How do we determine what counts as the 'common morality' of this country, which forms the basis for the laws we enact, the policies we propose, and the benefits we fund?
Many religious practitioners, including Catholics and evangelical Protestants, believe there is a common morality that binds all human beings, believers and non-believers alike. They believe it is distinct from an additional (but compatible) set of moral norms applying only to believers. At the same time, however, they think that right religious belief gives one a more reliable insight into the common morality. So they think that they themselves (as believers in the right religion) have more acute moral judgment than non-believers.
Consider for example, the controversies surrounding same-sex marriage and contraception. Many conservative Christians believe that homosexual acts, abortion, and even contraception are prohibited by the common morality. They are wrong for everyone, not just for Christians. Of course, many other people, including many Christians, do not agree with them. Yet is highly unlikely that the second group will be able to persuade the first group, because the first group believes their views have divine backing. It is also highly unlikely that the first group persuades the second, because the latter believe their views are backed by human experience and the witness of human suffering.
We cannot do without a common morality in this country—or in any country. The law is intertwined with morality in any number of ways. The criminal law depends on normative views of harm and flourishing (as reflected in the changing views of the severity of the crime of sexual assault). But so do questions like what tax policy is adopted and which programs are funded.
We cannot do without a common morality in this country—or in any country.

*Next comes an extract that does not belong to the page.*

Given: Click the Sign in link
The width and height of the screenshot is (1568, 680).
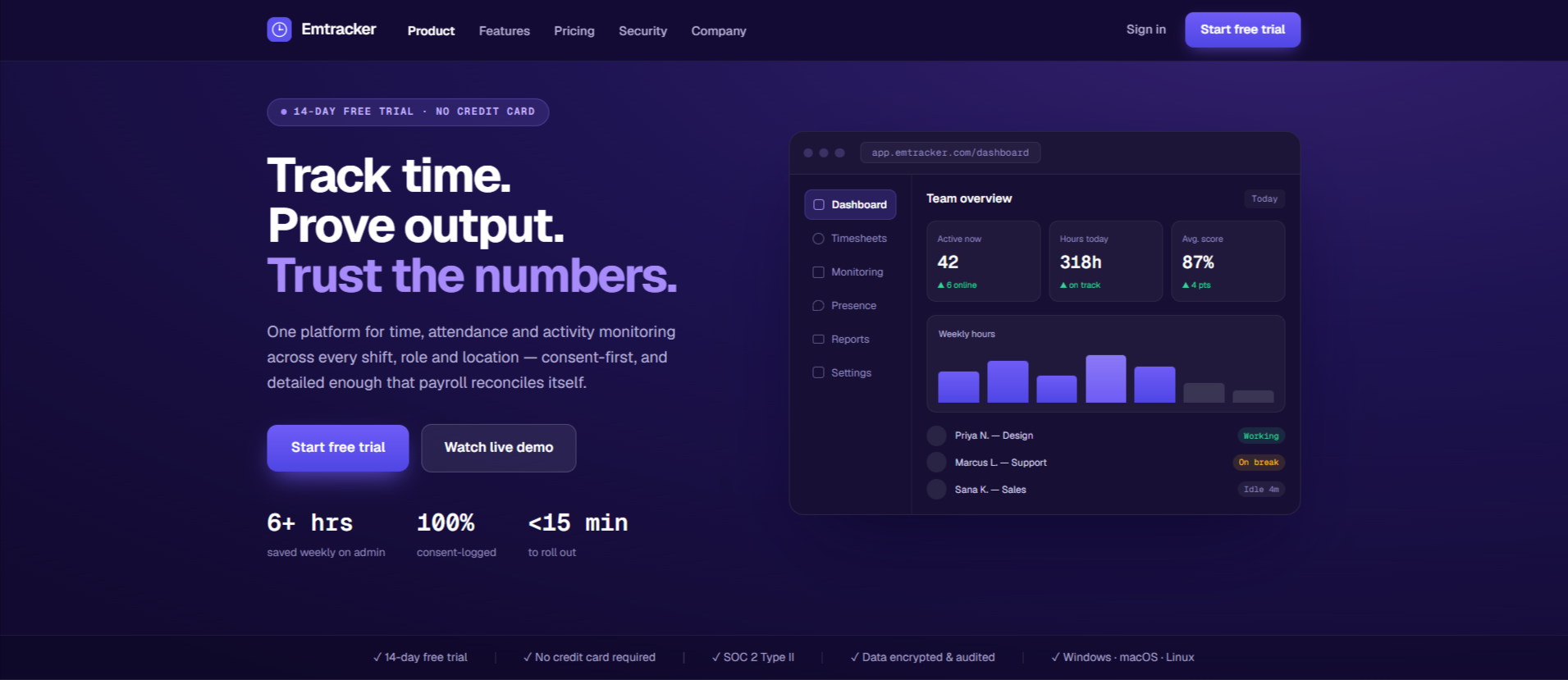Looking at the screenshot, I should [1145, 30].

How do we determine the contents of our common morality? I think the Rawlsian project of “public reason” has met with a bad end, in part because religious believers sensed that it unfairly privileged a secular liberal philosophy. But what can replace it? We need to have a forthright conversation about this question. Two neuralgic issues raised by recent religious liberty litigation are these:
First, do conservative religious liberty advocates mean to claim that any view that has a reasonable claim to be backed by Christian scripture must always be tolerated by American common morality, at least absent a constitutional amendment? Here, originalism and conservativism wash each other’s hands. If the Founding Fathers believed in “biblical morality,” then there seems to be no way its contemporary proponents can be pushed outside of the common morality.

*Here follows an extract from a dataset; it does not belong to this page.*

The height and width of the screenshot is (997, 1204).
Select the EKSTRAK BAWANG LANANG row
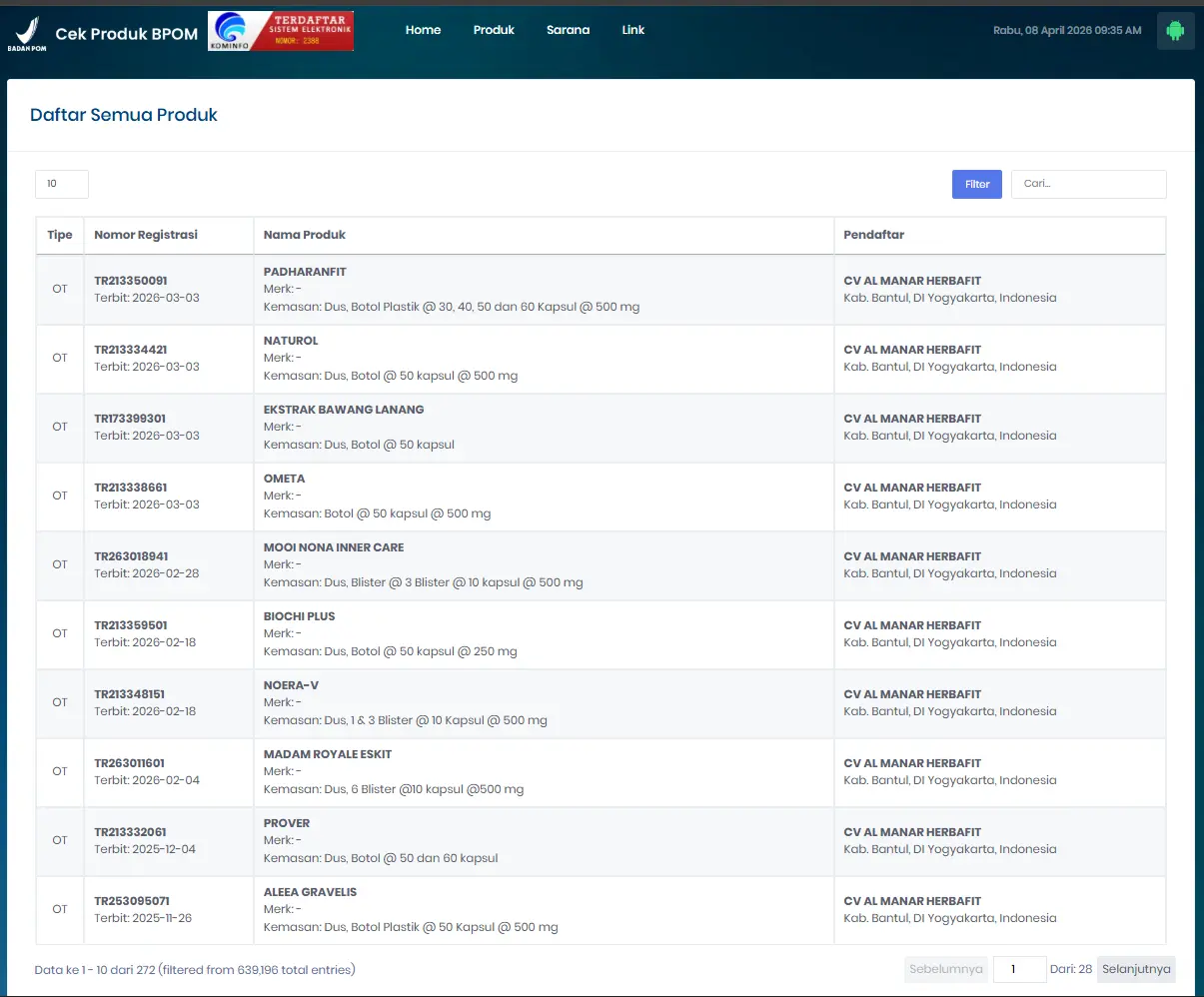tap(344, 410)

Second, do either religious conservatives or social progressives have any room for the category of “wrong but not intolerable”? And if so, what belongs in that category? America may be increasingly secular, but it is influenced by its Puritan heritage as ever. Our culture wars are wars of purity—on both sides. In our deeply divided country, we all need to think—from our own vantage point—what moral views are wrong, but tolerable, at the edges of our common morality.
In our deeply divided country, we all need to think—from our own vantage point—what moral views are wrong, but tolerable, at the edges of our common morality.
I am honored and grateful to be part of this conversation. I hope that our work can continue together—maybe even in person—as the pandemic recedes.